Abstract
Acrylonitrile butadiene styrene+20 wt-% polycarbonate (PC)/27 wt-% aluminium flake metallised plastics were immersed in aqueous H2SO4 for chemical roughening. The adhesive strengths of the metallised plastics that were roughened at various corrosion temperatures (30–90°C) for various times (10–30 min) with styrene–ethylene–butene–styrene at various melting temperatures (180–220°C) were investigated. Experimental results indicate that the aluminium flakes reduce the activation energy of the metallised plastics in aqueous H2SO4 at 30–70°C. The roughness and the weight rate of the roughened metallised plastics increase with corrosion temperature and time. Corrosion at 70°C for 10 min yields the largest effective adhesive area and adhesive strength. The adhesive strength increases with the melting temperature of styrene–ethylene–butene–styrene.
Introduction
The outer covers of several consumer electronic products are made of plastic. The circuit signal inside the plastic cover must be shielded from external electromagnetic interference (EMI). A plastic outer cover can be made to prevent EMI in three ways:1–3
surface treatment: such as coating with conductive paint, vacuum evaporation or vacuum sputtering of a metal film, electroless plating with a metal film and arc spraying of a metal on the surface of the plastic
metallised treatment: adding an electric conductive material, such as aluminium flakes, stainless fibre or nickel coated mica, into the plastic matrix to metallise the plastic
intrinsically conducting polymers: intrinsically conducting polymers, mainly polyaniline and polypyrrole, and their composites in various frequency ranges are new alternative candidates for EMI shielding applications due to their lightweight, corrosion resistance, ease of processing and tunable conductivities as compared with typical metals.3
The surface of a plastic outer cover that contains soft rubber may have improved surface characteristics, such as feeling to the touch and color.4–7 To promote the strength of adhesion between the plastic surface and the soft rubber, surface roughening of the plastic is commonly used. Roughening methods include mechanical roughening,8 chemical roughening,9, 10 plasma roughening11 and laser roughening.12
According to Guitsi,9 chemical roughening can be optimised using chromic acid as a corrosion solution.
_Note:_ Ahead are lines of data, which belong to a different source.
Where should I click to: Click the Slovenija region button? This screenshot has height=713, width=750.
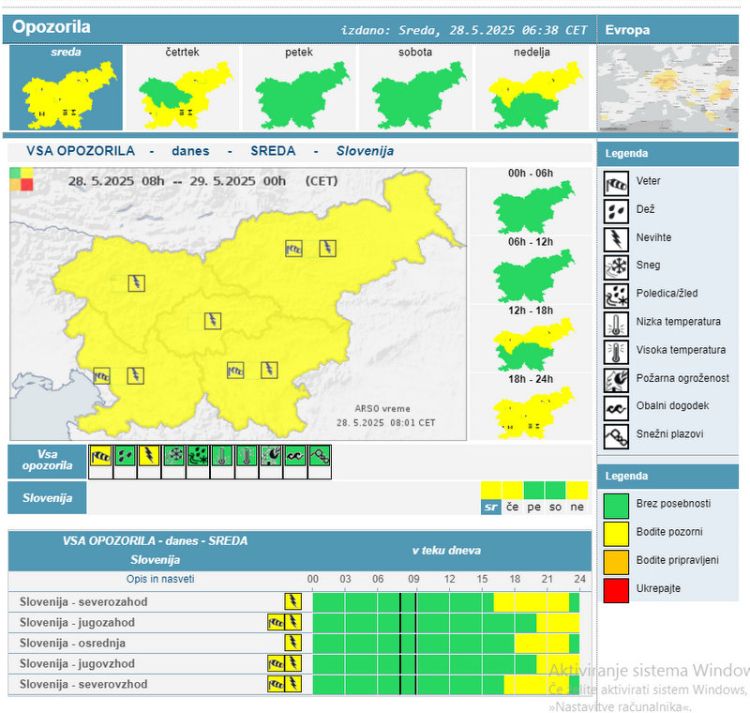tap(47, 498)
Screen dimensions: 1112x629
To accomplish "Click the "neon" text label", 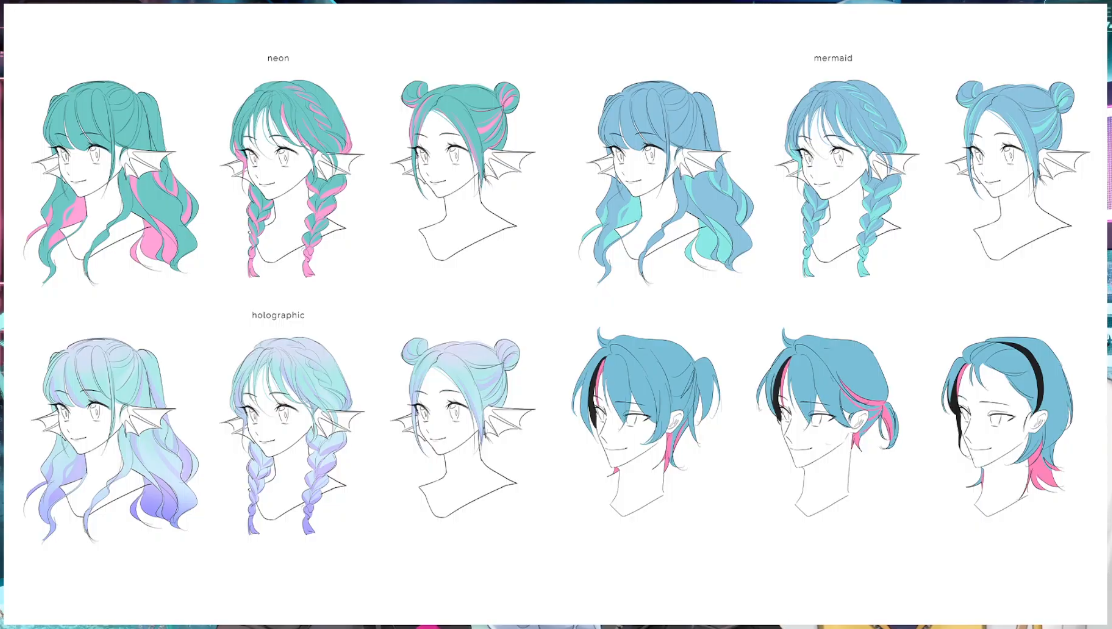I will [x=278, y=58].
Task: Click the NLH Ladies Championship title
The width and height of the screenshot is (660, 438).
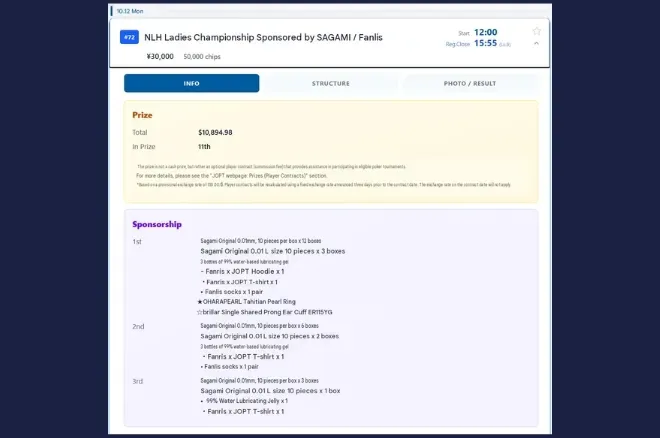Action: pyautogui.click(x=263, y=37)
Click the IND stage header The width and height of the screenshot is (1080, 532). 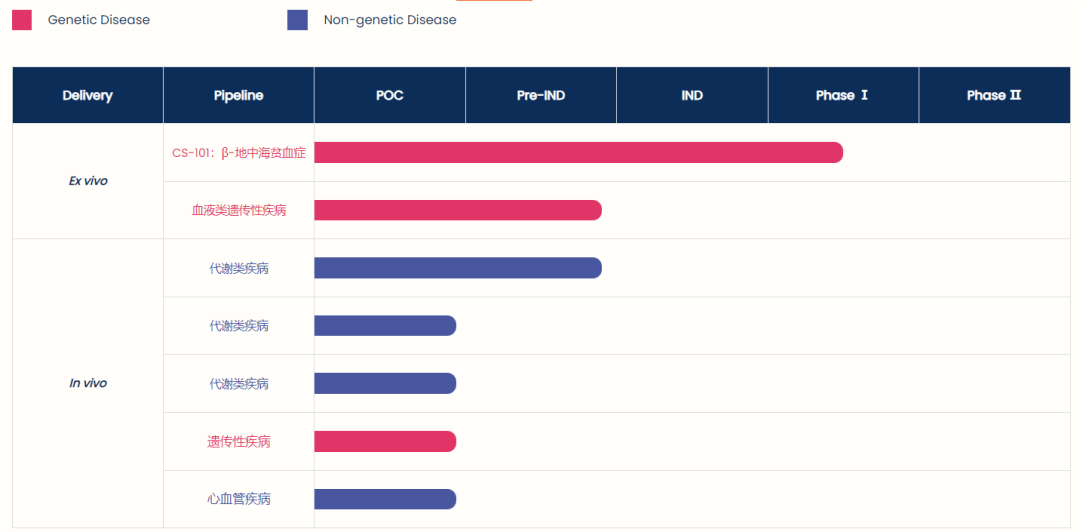692,96
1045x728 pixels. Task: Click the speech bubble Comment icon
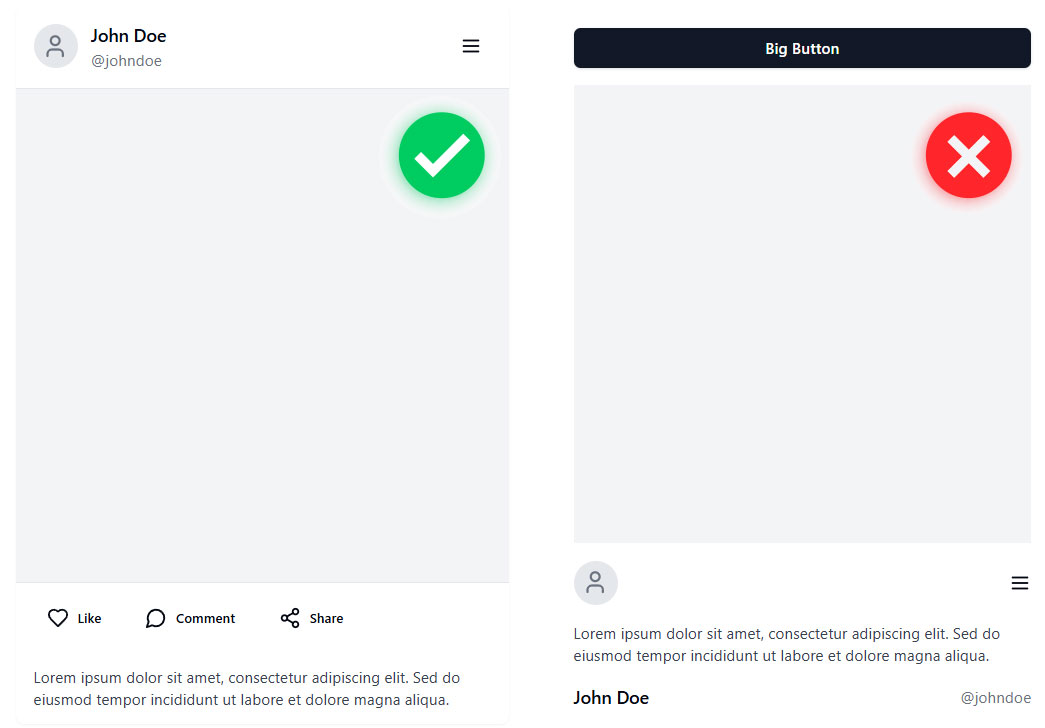tap(155, 618)
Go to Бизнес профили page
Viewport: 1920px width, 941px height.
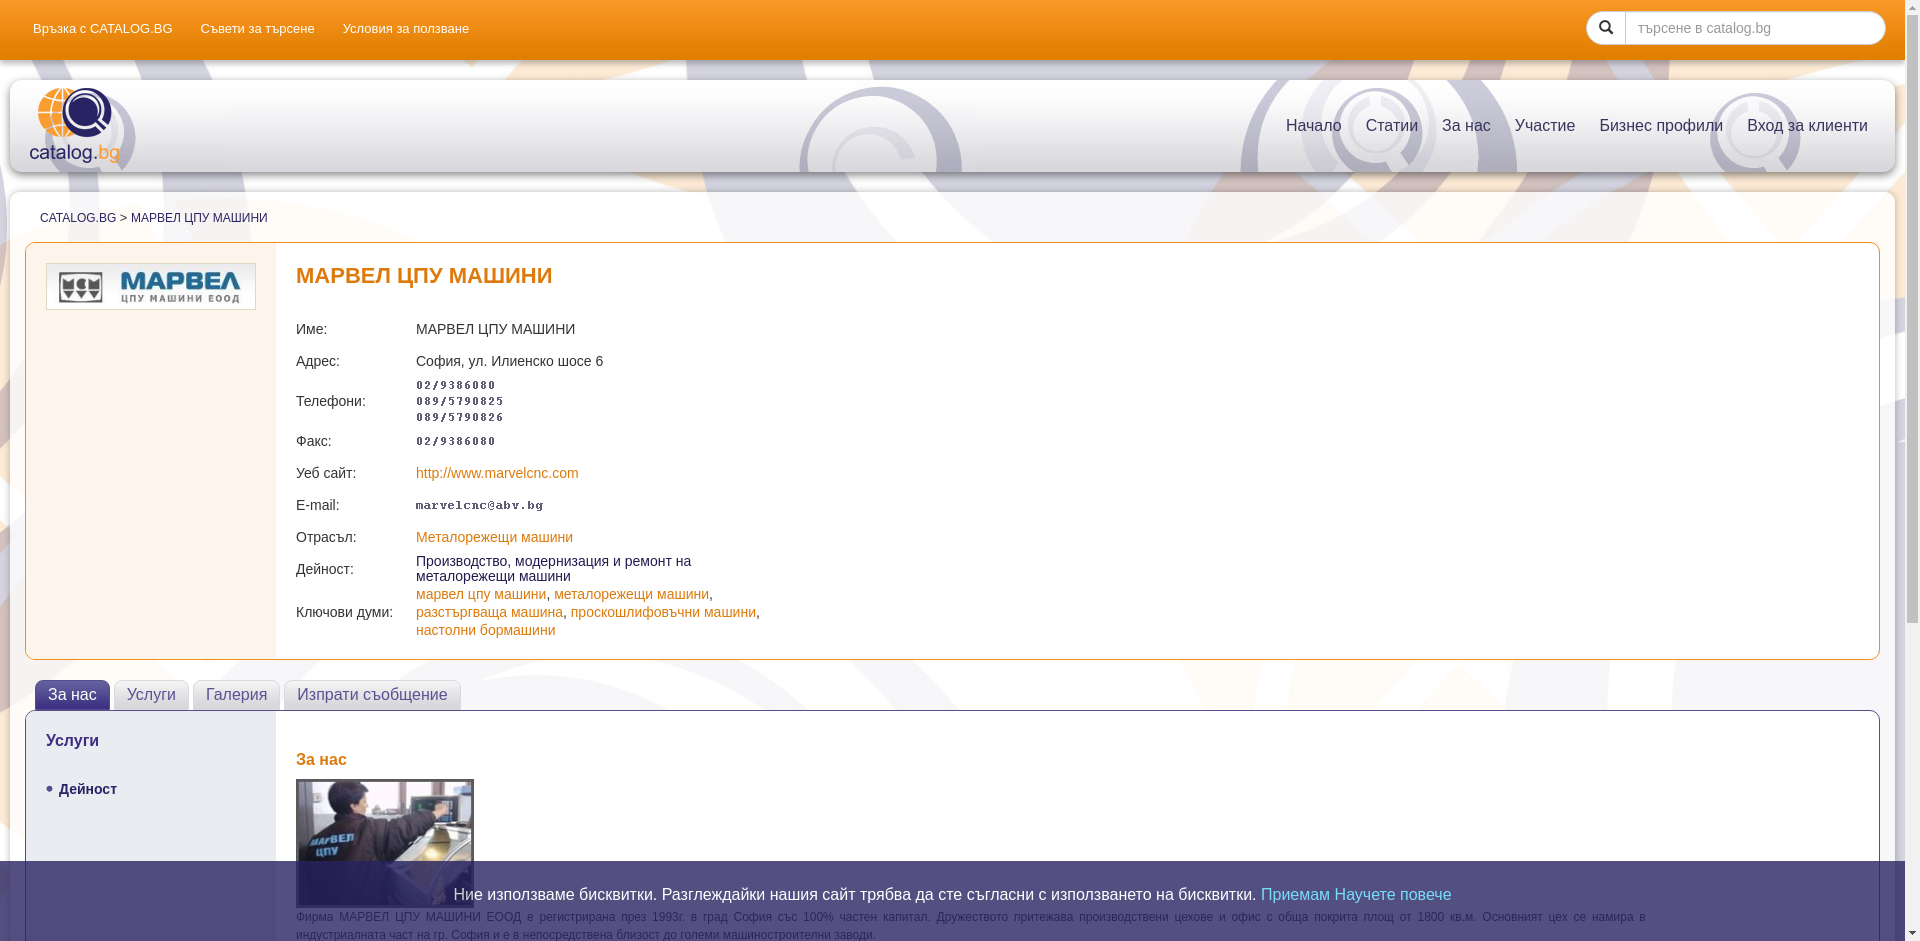[1660, 126]
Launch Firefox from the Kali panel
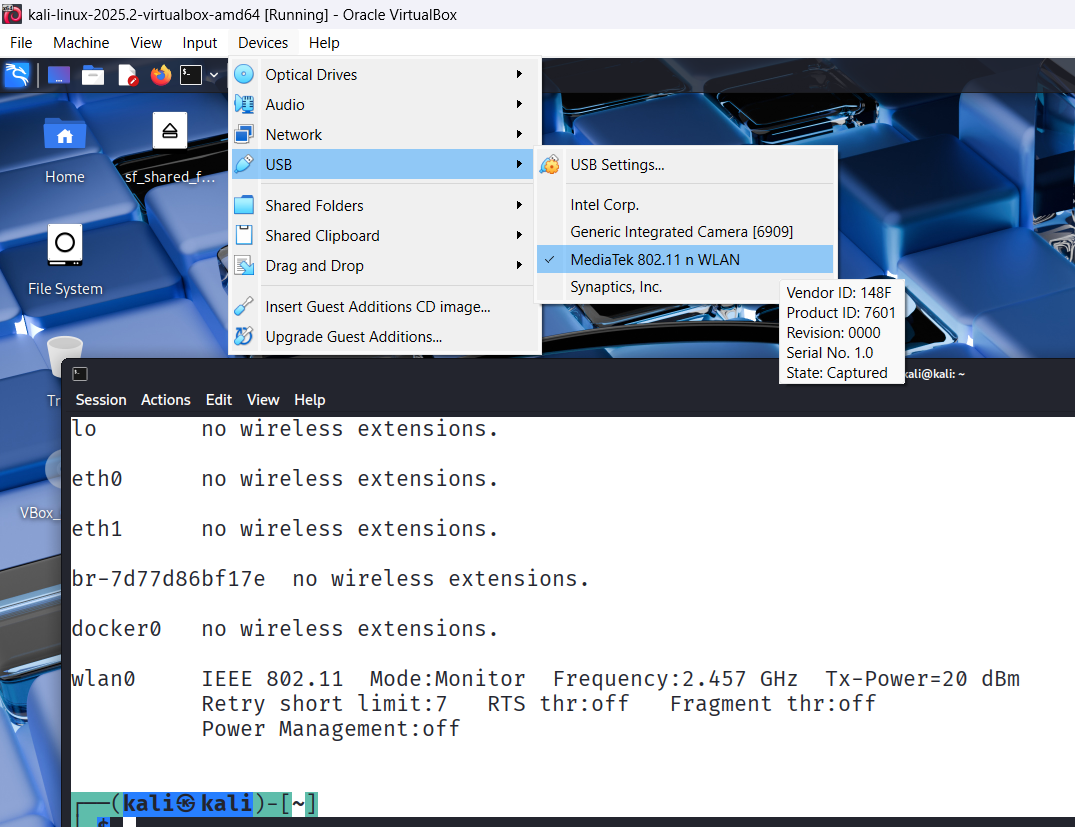1075x827 pixels. pyautogui.click(x=160, y=75)
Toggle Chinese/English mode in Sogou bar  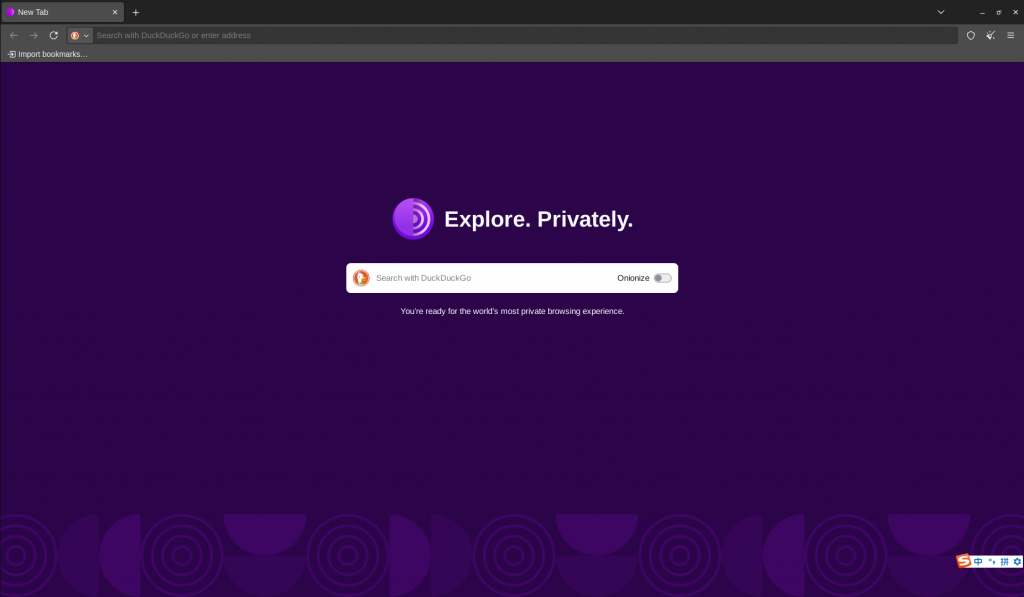pyautogui.click(x=978, y=562)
When chromic acid is used in chemical roughening, the weight loss rate does not increase with the concentration of the acid.10 During initial corrosion, the rate of weight loss is highest because the solidification layer close to the surface is corroded easily. The strength of adhesion between the soft rubber and the plastics is increased by the mechanical interlocking that is caused by the formation of a mesh of holes on the plastic surface during corrosion.12 The anchor effect increases the strength of adhesion between the soft rubber and acrylonitrile butadiene styrene (ABS) by deepening and making rounder the holes on the ABS surface that are formed by corrosion.6
Although an outer cover that is made of aluminium flake metallised plastic can effectively prevent EMI, the aluminium flakes on the surface of the case are likely to become exposed. In this investigation, styrene–ethylene–butene–styrene (SEBS) block copolymers in roughened ABS+20 wt-%PC/27 wt-% aluminium flake metallised plastics are formed by injection overmoulding. Acrylonitrile butadiene styrene+20 wt-%PC/27 wt-% aluminium flake metallised plastics are immersed in aqueous H2SO4 for chemical roughening. This method not only prevents the exposure of aluminium flakes on the surface but also improves the appearance of the case and its feeling to the touch. This investigation examines the adhesive strength of the metallised plastics that are roughened at various temperatures for various times using SEBS at various melting temperatures.
Experimental
Manufacture of metallised plastic pellet
Metallised plastic is made of ABS+20 wt-%PC/27 wt-% aluminium flake composites. Acrylonitrile butadiene styrene+20 wt-%PC (C2800) copolymers, UL94-0, produced by GE Co., were utilised as the plastic matrix, and the aluminium flakes were made using a cutting system.13 Aluminium foil with a thickness of 18 μm was immersed in an NH2(CH2)3Si(OC2H5)3 (A1100) coupling agent to increase the adhesive strength between the aluminium strips and the plastic matrix. This coupling agent was diluted using ethanol [2 g A1100+1 m3 (ethanol/aqua = 95∶5)]. The metallised pellets were formed from ABS/20 wt-%PC composed of aluminium strips that were melted at 220°C, through a T type die of an extruder (model: KK-70PP; Kailien Enterprise Co., Ltd). The plastic rods were cut into metallised pellets with a diameter of 3 mm and a length of 7 mm using a rotating cutting knife. The metallised pellets contained 27 wt-% aluminium flakes with an aspect ratio of ∼388.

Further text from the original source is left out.